L'annullamento ministeriale dell'autorizzazione paesaggistica deve essere preceduto dall'avviso dell'inizio del procedimento.

Cons. Giust. amm. reg. Sic., 29 luglio 2005, n. 480, Pres. Barbagallo, Est. de Francisco.
Sull'estensione del vincolo paesaggistico ad aree circostanti siti archeologici.

Ai sensi dell'art. 146 d.lg. 490/1999 rientrano nella tutela paesaggistica anche le aree circostanti i siti archeologici, le quali concorrono a creare, unitamente con questi ultimi, un insieme paesaggistico armonico ed omogeneo (nella specie, è stata respinto il ricorso avverso un diniego relativo ad una richiesta di nulla osta paesistico su un progetto di campeggio sito nelle vicinanze di un sito archeologico).

Cons. Stato, IV, 20 settembre 2005, n. 4828 - Pres. Patroni Griffi, Est. Deodato.
Sul rapporto tra strumenti urbanistici e vincoli storici o ambientali.

In ordine al rapporto fra piano regolatore generale o sue varianti da un lato, e vincoli e destinazioni di zone a vocazione storica, ambientale e paesistica, dall'altro, va rilevato che i beni costituenti bellezze naturali possono formare oggetto di distinte forme di tutela ambientale, anche in via cumulativa, a seconda del profilo considerato, con la duplice conseguenza che la tutela paesaggistica è perfettamente compatibile con quella urbanistica o ecologica, trattandosi di forme complementari di protezione, preordinate a curare, con diversi strumenti, distinti interessi pubblici, e che il comune conserva la titolarità, nella sua attività pianificatoria generale, della competenza ad introdurre vincoli o prescrizioni preordinati al soddisfacimento di interessi paesaggistici.

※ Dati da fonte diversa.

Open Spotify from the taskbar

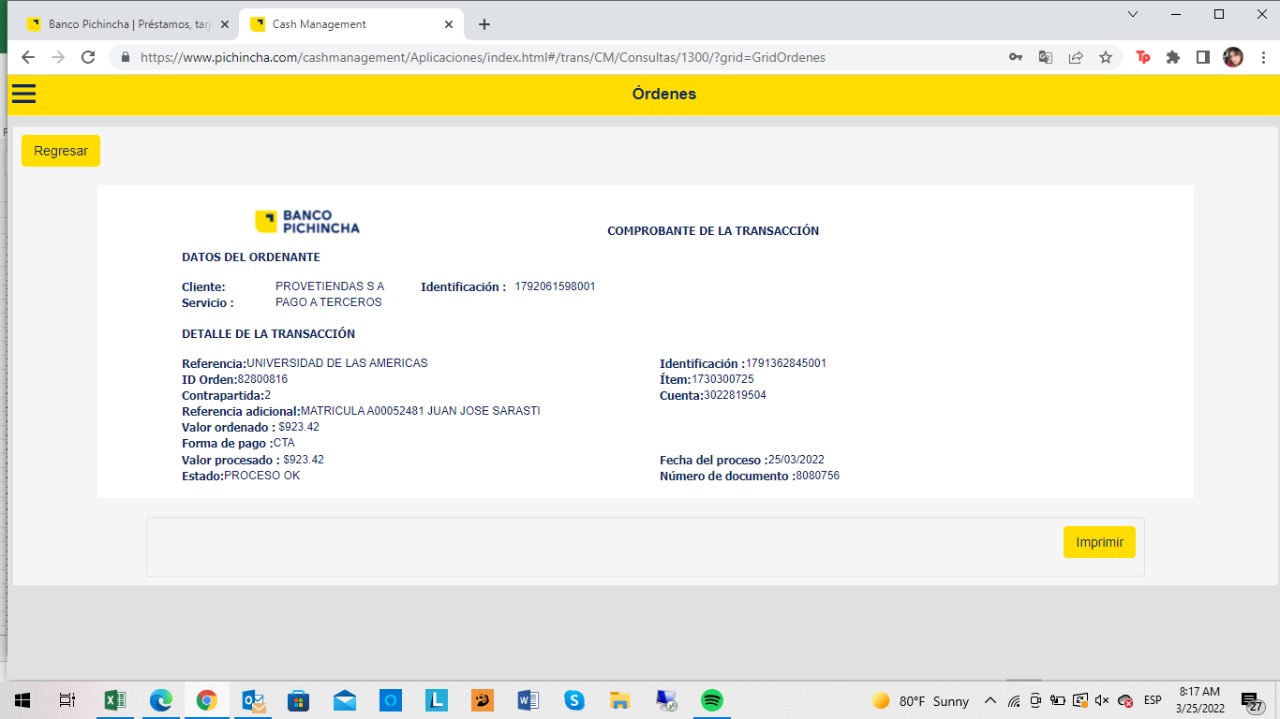pyautogui.click(x=711, y=700)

Cons. Stato, IV, 10 novembre 2005, n. 6312, Pres. Salvatore, Est. Poli.
Sulla necessità dell'autorizzazione paesaggistica per le opere militari da realizzare in zona vincolata.

A seguito dell'entrata in vigore dell'art. 156 del d.lg. 490/1999, che ha espressamente sancito che per tutte le opere statali "ivi compresi gli alloggi di servizio per il personale militare, il ministero può in ogni caso rilasciare o negare entro sessanta giorni l'autorizzazione, anche in difformità della decisione regionale", deve ritenersi che tutte le opere militari, in quanto statali, sono sottoposte alla disciplina propria dettata dalla specifica normativa in materia di beni culturali e ambientali (fattispecie cui non era applicabile l'art. 147 del Codice dei beni culturali - d.lg. 42/2004, che ha introdotto una disciplina speciale per tutte le opere statali, ivi inclusi gli alloggi militari, in forza della quale l'autorizzazione paesistica è rilasciata all'esito di una conferenza di servizi).